Queers Against Israeli Apartheid

Earlier this week, I wrote about pro-Israel lobbyists threatening corporate and government funding for Toronto’s gay pride unless the festival banned a pro-Palestinian contingent from the parade. On May 27, the National Post erroneously reported that Pride Toronto had banned the “Queers Against Israeli Apartheid” contingent.  In fact, no such decision had been made, and Pride Toronto issued a public clarification the next day to say that no groups had been banned.

The premier corporate sponsor of Pride also disputed the claim made in the B’nai Brith newspaper that they had asked for the contingent to be banned.  “We know that political issues may arise during Pride,” said Gregory Harrison of TD Bank Financial Group.  He said they have no problem with any group’s presence, as long as they don’t violate hate laws.

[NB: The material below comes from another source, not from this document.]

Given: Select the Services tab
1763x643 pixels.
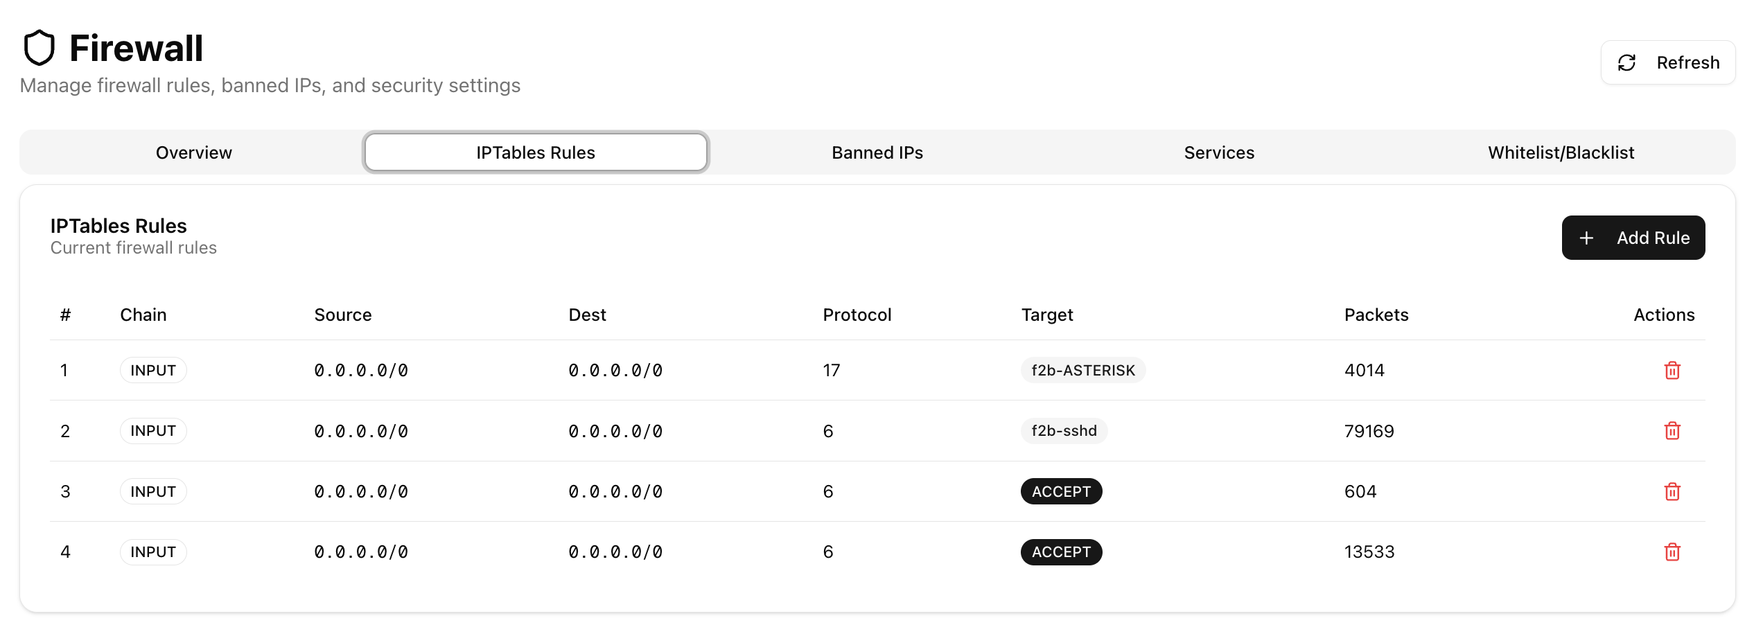Looking at the screenshot, I should coord(1218,152).
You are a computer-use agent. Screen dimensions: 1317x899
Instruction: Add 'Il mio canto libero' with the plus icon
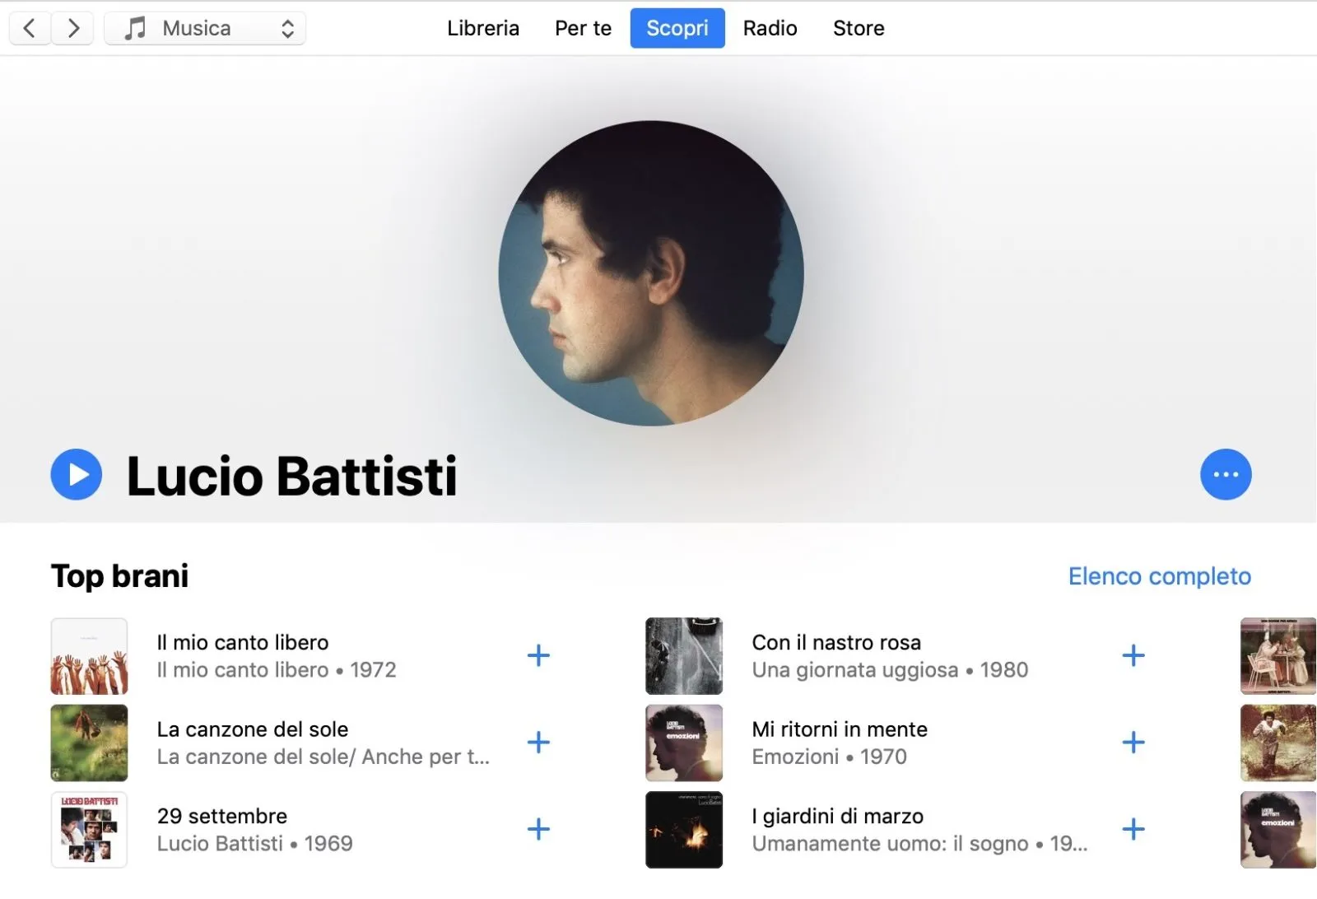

The tactic of trying to censor the group appears to have backfired for pro-Israel lobbyists.  In response to the rumour that the pro-Palestinian contingent would be banned from the parade, outrage poured in from across the queer community.

Tim McCaskell, one of the organisers of the 1981 protests against the bathhouse raids, penned an open letter to the Pride Committee, urging them to allow the contingent to march.  Community activist Peter Bochove was quoted in local queer newspaper Xtra, “When you don’t allow people to join the Pride parade you’re no longer representing the community.”

B’nai Brith’s sudden foray into queer community politics also provoked backlash among those who questioned its track record on LGBT rights. In her Toronto Star column yesterday, Antonia Zerbisias pointed out that B’nai Brith has allied itself with prominent leaders of the anti-gay movement, Charles McVety and John Hagee.

Regardless of B’nai Brith’s legitimacy in the queer community, it is still a powerful lobby organisation.  That is why some are still cautious about calling this a victory.

“Pride Toronto has stood its ground in favour of free speech, and they should be congratulated,” said Faraz Vahid Shahidi of Queers Against Israeli Apartheid.  “But we know that supporters of apartheid won’t give up that easily.  They will keep approaching sponsors trying to exert whatever pressure they can upon the Pride Committee.”

Vahid Shahidi wants members of the queer community to show their support for Pride Toronto as it will likely face increasing threats to its funding over the coming weeks.

The best way to show your support?

“Join us in the parade!” he said. “Let’s show them that Pride is political.”